The county’s reliance upon Appeal of Layman’s Weekend Retreat League of Philadelphia, 21 Pa. Commw. 175, 343 A. 2d 714 (1975) is misplaced. It holds that where the dominant purpose of the usage is worship, it cannot qualify for the broader charitable exemption. As discussed in the first issue of *549this opinion and as seen by its several uses, the dominant purpose of this property is not worship.

This is not a case where the admittance, benefits or activities are limited to sectarian membership such as in Four Brooks Reformed Episcopal Bible Conference v. Bucks County Board of Assessment, 16 Bucks 38 (1966). There, no individual was permitted to utilize the facilities of the camp unless he was a participant in The Conference. The director of that camp would not permit any programs at the camp which were in conflict with the teachings of the Reformed Episcopal Church. Further, it restricted benefits to members of its religious body.

It has been long recognized that if the benefits of the activities, though charitable in nature, are restricted to certain religious bodies, it cannot qualify as a tax exempt public charity. See Friends’ Boarding Home v. Bucks County Commissioners, 80 Pa. Super. 475, 478 (1923).

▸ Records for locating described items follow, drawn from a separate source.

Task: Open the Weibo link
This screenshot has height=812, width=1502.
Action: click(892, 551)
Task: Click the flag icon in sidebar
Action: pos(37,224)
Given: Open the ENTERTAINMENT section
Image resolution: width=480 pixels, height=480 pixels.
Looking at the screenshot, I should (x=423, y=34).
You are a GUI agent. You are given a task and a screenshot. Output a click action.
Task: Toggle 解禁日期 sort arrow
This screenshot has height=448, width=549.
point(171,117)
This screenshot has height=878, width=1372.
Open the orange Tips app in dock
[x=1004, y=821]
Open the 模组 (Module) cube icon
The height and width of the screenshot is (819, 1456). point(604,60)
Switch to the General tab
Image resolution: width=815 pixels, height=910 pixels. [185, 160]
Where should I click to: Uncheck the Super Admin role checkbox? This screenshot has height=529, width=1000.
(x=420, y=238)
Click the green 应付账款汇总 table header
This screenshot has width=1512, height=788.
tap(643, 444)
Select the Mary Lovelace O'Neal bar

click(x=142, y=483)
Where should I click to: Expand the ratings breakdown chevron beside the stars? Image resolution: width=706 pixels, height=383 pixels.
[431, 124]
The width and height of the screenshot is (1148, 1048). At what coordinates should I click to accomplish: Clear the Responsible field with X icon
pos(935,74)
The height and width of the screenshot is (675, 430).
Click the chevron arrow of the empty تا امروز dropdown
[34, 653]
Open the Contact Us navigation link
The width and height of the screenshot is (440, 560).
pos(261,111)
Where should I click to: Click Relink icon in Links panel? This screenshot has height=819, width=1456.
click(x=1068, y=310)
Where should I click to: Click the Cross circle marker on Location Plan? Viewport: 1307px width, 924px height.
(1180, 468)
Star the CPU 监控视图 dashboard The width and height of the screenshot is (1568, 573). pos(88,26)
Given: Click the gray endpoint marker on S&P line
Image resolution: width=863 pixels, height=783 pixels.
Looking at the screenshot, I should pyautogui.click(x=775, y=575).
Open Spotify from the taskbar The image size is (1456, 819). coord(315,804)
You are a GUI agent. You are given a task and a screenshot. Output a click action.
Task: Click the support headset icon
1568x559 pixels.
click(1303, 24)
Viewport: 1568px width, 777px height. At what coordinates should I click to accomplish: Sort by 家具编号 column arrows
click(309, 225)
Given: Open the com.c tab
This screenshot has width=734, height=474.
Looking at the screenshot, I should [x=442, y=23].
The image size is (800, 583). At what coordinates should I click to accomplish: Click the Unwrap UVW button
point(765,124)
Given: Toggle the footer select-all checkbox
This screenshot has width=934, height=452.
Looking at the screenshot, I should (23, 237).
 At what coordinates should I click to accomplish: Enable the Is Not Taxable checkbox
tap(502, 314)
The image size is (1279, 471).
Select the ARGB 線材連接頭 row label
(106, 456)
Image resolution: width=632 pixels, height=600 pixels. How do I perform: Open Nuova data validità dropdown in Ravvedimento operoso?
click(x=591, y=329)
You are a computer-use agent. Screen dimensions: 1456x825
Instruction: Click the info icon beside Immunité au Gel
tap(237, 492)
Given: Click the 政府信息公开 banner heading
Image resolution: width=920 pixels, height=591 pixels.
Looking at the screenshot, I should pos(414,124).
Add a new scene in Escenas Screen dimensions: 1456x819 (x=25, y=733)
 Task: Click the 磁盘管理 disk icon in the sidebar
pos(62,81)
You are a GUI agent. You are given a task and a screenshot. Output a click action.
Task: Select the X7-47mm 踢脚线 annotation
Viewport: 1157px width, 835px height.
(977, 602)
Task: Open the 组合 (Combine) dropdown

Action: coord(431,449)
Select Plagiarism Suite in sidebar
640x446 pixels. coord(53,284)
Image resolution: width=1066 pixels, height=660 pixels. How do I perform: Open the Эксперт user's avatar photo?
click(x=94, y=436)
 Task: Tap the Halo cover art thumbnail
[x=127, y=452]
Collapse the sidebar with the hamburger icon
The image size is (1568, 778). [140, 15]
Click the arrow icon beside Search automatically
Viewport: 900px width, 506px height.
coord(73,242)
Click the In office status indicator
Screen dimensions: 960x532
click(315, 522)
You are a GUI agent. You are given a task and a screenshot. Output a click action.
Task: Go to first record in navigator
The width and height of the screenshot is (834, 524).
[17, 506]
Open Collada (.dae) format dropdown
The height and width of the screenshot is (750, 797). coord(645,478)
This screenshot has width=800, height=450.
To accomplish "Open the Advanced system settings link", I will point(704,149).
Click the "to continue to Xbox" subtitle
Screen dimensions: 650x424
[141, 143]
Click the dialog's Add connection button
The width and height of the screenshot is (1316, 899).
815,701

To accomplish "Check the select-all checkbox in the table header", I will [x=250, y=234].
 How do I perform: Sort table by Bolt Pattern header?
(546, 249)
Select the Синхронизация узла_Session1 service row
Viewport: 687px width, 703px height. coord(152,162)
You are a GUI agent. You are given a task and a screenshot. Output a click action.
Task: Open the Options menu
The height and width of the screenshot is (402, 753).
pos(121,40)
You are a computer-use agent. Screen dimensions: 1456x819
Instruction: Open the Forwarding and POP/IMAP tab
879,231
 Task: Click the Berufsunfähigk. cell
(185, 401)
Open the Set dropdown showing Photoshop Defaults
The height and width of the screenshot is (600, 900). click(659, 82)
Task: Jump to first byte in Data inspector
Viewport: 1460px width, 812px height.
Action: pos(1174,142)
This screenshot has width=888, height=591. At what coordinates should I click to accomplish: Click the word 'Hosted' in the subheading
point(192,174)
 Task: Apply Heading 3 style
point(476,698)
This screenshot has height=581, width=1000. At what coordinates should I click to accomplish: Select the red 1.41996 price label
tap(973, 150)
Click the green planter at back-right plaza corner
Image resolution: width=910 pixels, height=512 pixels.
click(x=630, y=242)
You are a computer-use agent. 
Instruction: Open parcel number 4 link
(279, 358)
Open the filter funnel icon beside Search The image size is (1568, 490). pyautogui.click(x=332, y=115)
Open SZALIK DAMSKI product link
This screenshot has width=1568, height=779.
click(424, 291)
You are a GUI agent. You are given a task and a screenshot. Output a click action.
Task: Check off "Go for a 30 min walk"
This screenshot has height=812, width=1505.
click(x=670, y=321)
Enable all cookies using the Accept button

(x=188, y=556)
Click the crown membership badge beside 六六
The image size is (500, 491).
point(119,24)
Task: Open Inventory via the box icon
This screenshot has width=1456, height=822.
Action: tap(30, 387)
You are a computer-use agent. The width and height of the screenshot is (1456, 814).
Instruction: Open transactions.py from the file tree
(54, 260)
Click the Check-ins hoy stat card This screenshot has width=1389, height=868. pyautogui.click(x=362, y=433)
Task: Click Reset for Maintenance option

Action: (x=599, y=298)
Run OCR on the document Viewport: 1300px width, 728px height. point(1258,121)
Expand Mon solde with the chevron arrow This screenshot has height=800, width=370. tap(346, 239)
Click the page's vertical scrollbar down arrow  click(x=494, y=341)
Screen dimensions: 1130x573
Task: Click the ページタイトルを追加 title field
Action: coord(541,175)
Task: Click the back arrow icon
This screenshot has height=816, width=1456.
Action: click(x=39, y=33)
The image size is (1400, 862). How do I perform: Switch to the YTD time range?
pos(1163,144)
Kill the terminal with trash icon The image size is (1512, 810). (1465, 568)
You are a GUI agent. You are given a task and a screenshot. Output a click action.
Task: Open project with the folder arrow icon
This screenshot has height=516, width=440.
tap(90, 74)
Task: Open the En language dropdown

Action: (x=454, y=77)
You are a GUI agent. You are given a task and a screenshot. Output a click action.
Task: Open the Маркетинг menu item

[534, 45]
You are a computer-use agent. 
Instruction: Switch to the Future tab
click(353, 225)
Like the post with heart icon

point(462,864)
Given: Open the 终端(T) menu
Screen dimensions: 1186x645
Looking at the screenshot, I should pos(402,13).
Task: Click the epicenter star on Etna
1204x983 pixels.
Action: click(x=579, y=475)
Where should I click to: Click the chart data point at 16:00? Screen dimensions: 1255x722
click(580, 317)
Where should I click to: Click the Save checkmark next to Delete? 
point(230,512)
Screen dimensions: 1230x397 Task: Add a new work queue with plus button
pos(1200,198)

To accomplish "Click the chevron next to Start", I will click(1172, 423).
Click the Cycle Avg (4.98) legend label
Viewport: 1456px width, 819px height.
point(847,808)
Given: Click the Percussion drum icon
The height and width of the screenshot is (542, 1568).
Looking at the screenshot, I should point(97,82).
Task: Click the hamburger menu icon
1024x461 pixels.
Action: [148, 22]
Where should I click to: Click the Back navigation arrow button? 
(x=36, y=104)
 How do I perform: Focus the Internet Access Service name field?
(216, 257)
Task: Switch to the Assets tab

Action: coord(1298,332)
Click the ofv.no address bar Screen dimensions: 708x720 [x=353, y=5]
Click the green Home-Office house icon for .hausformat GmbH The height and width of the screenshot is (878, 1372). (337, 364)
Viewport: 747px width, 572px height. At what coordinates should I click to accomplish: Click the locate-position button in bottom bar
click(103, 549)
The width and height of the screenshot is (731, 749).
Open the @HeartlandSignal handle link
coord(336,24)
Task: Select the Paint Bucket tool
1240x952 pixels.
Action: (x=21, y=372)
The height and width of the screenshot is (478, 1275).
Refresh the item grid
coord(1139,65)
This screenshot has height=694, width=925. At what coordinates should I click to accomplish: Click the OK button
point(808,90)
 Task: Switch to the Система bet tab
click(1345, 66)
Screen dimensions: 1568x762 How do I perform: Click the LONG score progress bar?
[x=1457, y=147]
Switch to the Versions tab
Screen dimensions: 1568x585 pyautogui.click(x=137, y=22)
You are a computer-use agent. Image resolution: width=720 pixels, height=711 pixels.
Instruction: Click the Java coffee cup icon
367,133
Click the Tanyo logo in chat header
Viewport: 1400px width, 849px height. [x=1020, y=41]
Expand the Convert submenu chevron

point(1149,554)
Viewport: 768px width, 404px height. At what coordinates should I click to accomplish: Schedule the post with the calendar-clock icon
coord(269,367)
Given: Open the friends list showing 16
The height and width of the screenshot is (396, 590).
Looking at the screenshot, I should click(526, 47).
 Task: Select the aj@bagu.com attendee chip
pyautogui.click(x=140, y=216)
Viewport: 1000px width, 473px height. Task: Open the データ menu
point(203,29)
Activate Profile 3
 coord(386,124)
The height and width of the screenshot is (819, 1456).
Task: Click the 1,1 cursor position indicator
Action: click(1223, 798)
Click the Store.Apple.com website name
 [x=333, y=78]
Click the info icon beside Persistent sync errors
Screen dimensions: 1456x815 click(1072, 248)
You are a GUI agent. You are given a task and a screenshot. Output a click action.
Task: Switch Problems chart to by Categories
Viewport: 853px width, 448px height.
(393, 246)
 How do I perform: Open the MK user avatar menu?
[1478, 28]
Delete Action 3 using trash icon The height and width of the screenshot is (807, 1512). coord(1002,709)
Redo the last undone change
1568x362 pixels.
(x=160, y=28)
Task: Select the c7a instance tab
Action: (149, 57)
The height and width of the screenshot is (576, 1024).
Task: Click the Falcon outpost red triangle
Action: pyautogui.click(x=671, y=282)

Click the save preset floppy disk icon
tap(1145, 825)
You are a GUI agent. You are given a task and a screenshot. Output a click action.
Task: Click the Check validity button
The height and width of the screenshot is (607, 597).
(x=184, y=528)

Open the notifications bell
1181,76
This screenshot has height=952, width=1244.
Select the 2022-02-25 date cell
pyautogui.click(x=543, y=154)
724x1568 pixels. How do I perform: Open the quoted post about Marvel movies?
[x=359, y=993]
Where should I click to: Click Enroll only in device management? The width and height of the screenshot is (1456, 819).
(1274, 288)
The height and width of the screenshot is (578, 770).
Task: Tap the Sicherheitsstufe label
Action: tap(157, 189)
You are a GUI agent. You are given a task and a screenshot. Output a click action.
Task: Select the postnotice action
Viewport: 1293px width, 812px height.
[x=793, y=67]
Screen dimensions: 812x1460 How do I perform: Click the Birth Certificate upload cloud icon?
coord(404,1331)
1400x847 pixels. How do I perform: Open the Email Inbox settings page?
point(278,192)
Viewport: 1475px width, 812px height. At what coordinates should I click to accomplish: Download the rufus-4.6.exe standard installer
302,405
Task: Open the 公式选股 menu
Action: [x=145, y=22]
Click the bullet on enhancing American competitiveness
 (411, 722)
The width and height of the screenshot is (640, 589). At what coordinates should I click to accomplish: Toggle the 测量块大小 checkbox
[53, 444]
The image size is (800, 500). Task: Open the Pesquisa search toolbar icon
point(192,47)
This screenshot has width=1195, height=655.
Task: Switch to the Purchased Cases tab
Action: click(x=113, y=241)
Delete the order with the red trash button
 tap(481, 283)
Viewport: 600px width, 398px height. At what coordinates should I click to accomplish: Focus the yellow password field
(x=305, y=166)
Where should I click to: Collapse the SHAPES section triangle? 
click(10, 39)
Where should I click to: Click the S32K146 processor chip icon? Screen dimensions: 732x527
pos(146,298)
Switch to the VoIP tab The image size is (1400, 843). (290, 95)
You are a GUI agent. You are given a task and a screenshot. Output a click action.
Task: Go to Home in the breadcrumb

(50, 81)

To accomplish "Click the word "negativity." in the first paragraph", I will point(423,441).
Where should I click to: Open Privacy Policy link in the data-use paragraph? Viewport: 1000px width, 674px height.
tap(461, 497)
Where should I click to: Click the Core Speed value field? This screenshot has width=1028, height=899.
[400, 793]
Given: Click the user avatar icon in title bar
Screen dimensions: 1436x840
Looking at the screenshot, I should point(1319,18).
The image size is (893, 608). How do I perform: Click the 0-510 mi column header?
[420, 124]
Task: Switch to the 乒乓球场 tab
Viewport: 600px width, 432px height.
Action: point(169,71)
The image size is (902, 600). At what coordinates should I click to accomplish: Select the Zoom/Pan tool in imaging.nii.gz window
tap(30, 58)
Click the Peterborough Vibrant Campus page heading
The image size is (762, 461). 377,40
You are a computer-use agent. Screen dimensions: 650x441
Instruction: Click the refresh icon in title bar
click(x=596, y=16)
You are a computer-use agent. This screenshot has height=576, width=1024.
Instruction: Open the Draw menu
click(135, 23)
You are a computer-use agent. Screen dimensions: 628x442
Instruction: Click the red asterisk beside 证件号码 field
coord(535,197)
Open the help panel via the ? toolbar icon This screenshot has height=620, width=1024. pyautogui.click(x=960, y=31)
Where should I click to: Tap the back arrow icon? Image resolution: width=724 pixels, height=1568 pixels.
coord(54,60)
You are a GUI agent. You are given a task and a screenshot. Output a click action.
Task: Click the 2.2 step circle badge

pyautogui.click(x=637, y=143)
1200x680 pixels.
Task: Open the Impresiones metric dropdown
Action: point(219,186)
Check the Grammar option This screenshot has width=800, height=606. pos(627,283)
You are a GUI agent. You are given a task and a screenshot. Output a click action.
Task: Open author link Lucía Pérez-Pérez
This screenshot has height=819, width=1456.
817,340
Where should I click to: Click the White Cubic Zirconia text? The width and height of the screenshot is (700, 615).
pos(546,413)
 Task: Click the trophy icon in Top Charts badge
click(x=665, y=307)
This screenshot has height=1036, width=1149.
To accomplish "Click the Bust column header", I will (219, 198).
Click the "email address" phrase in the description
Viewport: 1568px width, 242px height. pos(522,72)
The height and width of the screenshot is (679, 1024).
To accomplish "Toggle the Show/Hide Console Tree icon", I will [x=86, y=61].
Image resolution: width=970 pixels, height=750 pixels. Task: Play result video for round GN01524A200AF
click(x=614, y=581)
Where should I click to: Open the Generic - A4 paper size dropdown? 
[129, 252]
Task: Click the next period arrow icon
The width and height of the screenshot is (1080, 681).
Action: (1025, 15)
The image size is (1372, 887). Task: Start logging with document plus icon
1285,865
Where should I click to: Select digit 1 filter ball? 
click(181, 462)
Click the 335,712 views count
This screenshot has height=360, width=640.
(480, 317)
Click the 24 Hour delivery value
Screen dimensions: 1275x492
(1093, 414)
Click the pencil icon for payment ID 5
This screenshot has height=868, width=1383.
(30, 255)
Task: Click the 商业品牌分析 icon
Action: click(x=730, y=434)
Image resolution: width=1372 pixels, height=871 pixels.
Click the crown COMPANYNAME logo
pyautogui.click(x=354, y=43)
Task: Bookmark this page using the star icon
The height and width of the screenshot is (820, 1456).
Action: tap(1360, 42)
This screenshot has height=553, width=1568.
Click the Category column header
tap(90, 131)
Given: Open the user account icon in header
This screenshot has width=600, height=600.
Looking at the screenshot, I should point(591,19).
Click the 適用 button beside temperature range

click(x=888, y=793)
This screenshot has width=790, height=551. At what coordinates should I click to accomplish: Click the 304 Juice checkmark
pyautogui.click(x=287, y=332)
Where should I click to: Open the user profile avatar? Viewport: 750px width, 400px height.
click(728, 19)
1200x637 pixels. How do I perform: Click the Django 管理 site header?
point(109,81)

The following cases are more informative: Pinebrook Foundation, Inc. v. Commissioners of Monroe County, 18 Monroe 7 (1956) held that a bible conference’s summer camp was a public charity and therefore, tax exempt. The county board argued there could not be a tax exempt charity where the avowed purpose of the use was to teach , the fundamentalist view of the Bible to those attending. The court disagreed relying on the facts that the premises were available to all regardless of race, creed or color, that the religious training was free, and that it brought an indefinite number under the influence of religion.

Central Pennsylvania Bible Conference Society of United Evangelical Church v. Union City, 24 Dist. 392 (1914) held that real estate used by the United Evangelical Church for an annual four-*550week camp meeting for worship services and study of holy scriptures according to the doctrine of the Evangelical Church was exempt as a public charity. Though attended predominantly by members of its church, the meetings were open to all denominations and the purpose was found to be educational and religious. See also, Pittsburgh Bible Institute v. Board of Property Assessment, 405 Pa. 297, 175 A. 2d 82, 84 (1961).

Eastern District Council of the Assemblies of God v. Zendt, 42 D. & C. 235 (1941) exempted as a public charity 47 acres which were used for camp meetings four weeks per year and occupied by the bible institute of the church.

The uses of petitioner’s land being eleemosynary in nature, contributing to the general public benefit, and its users and beneficiaries being unrestricted by race, creed, color or religion is a public charity within the meaning of the statute and is, therefore, tax exempt.

Petitioner has not, however, met its burden to prove that all 82 acres are a necessary and integral part of the charitable uses. Section 5432.202(a)(3) requires that the property “be necessary to and actually used for the principle purposes of the institution.” The testimony revealed that approximately one half of petitioner’s acreage is not used for any purpose incidental to the camp. Therefore, 41 acres of petitioner’s land does not qualify for the charitable tax exemptions. See, Pittsburgh Bible Institute v. Board of Property Assessment Appeals and Review, 405 Pa. 297, 175 A. 2d 82 (1961); Christian Literature Crusade, Inc. v. Board of Assessment and Revision of Taxes, 17 Pa. Commw. 63, 328 A. 2d 896 (1974).

Hence, this

*551ORDER

And now, September 30, 1982, petitioner’s appeal from the decision of the Mercer County Board of Assessment and Review is sustained in part and refused in part. All of petitioner’s buildings, with the exception of the privately-owned mobile home of the caretaker, Virgil O. Rath, and 41 acres, are exempt from real estate taxation. The remaining 41 acres, not being necessary to and actually used for the charitable purposes of petitioner, are subject to real estate taxation.